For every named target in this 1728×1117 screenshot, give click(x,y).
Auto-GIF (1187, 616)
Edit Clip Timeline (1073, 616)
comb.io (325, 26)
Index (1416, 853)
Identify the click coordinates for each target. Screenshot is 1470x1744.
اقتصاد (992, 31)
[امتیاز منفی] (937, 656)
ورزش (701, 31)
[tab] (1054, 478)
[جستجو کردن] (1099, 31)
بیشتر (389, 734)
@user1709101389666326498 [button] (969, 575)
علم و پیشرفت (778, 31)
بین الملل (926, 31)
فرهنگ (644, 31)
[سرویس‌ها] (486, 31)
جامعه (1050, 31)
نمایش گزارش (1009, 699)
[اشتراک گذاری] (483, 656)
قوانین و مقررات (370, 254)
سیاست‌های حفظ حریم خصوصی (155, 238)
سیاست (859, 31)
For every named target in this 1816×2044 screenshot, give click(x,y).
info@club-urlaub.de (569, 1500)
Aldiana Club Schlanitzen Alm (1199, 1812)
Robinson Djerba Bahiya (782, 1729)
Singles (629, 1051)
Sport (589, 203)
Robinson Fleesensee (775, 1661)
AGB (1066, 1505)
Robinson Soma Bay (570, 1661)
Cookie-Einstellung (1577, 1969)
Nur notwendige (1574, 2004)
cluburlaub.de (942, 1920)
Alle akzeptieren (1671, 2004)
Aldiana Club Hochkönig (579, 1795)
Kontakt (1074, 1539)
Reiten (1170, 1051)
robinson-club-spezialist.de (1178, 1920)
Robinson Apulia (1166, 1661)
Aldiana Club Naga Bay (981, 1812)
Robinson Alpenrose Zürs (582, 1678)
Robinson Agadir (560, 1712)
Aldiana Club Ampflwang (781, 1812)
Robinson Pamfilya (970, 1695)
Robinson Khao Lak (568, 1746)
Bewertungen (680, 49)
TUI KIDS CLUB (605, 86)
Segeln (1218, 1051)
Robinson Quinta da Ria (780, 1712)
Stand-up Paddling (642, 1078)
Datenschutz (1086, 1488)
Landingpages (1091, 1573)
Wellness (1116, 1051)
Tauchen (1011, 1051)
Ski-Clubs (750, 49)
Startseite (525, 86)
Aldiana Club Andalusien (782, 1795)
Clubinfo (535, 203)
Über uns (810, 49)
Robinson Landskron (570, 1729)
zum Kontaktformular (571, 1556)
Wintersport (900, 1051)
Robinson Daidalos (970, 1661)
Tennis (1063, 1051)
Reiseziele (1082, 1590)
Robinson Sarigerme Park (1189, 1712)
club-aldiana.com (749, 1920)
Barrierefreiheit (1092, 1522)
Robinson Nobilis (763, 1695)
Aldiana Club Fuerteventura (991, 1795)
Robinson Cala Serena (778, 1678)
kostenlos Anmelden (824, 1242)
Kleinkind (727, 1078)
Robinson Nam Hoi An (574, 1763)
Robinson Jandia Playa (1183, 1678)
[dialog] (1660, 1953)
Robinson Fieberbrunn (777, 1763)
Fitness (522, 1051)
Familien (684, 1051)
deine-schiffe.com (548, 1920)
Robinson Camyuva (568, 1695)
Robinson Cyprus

:::::

> _Problem statement_
Search each line of the data above for "named", and copy the lines where it occurs.

> _Solution_
For every named target in this 1728×1117 screenshot, give click(x,y).
For every named target in this 1816×2044 screenshot, give click(x,y).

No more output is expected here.